Ce qui suit est numérisé de la biographie écrite par Jean Lacouture.
Juin 1930, courrier à Lucien Nachin, ou à Emile Meyer, plein d'ambigüités, sur un mandat ambigu.
« Le Levant est un carrefour où tout passe : religions, armées, empires, marchandises, sans que rien ne bouge. Voilà dix ans que nous y sommes' Mon impression est que nous n'y pénétrons guère et que les gens nous sont aussi étrangers (et réciproquement) qu'ils le furent jamais.

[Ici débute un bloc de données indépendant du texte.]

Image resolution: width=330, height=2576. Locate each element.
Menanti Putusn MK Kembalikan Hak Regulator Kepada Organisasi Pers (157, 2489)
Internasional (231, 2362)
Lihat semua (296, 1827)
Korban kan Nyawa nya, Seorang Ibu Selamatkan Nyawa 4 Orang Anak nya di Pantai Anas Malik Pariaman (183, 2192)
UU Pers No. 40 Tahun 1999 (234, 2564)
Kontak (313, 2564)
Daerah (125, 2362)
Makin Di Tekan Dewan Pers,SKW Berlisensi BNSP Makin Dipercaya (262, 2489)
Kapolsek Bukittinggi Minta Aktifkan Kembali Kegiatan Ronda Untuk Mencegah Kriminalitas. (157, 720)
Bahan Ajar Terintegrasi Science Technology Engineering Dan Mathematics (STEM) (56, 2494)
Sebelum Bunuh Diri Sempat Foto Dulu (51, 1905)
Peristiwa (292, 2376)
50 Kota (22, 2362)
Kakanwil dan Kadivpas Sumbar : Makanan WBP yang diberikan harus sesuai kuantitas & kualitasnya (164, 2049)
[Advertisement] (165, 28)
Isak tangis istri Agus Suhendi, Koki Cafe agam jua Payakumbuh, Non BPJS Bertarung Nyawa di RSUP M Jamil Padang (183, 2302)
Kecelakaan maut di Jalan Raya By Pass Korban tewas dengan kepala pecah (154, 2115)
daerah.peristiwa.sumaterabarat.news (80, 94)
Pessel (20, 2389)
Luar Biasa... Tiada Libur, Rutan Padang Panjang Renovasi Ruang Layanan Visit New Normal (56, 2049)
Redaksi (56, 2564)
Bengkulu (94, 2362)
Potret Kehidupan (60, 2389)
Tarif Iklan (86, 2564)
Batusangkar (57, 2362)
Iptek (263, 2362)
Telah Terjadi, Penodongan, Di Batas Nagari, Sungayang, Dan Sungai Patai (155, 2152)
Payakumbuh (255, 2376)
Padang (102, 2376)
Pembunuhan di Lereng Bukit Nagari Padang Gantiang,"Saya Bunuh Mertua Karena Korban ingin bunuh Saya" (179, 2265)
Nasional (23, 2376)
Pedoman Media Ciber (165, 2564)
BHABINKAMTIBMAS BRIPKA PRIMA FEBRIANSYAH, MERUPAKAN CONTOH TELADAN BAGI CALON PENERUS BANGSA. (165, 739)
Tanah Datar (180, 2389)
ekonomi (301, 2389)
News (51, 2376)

Il est vrai que pour agir, nous avons adopté le pire système dans ce pays, à savoir d'inciter les gens à se lever d'eux-mêmes, quitte à les encourager, alors qu'on n'a jamais rien réalisé ici, ni les canaux du Nil, ni l'aqueduc de Palmyre, ni une route romaine, ni une oliveraie, sans la contrainte.
Pour moi, notre destin sera d'en arriver là ou bien de partir d'ici. Les sceptiques ajouteraient une troisième solution, à savoir que : durent les tâtonnements d'aujourd'hui puisqu'ici le temps ne compte pas et que les systèmes comme les ponts et comme les maisons trouvent facilement moyen de rester des siècles en porte à faux.
Il y a un homme, et je crois, un seul, qui comprenait bien la Syrie et " savait y faire " : c'était le colonel Catroux. C'est pourquoi il est parti. »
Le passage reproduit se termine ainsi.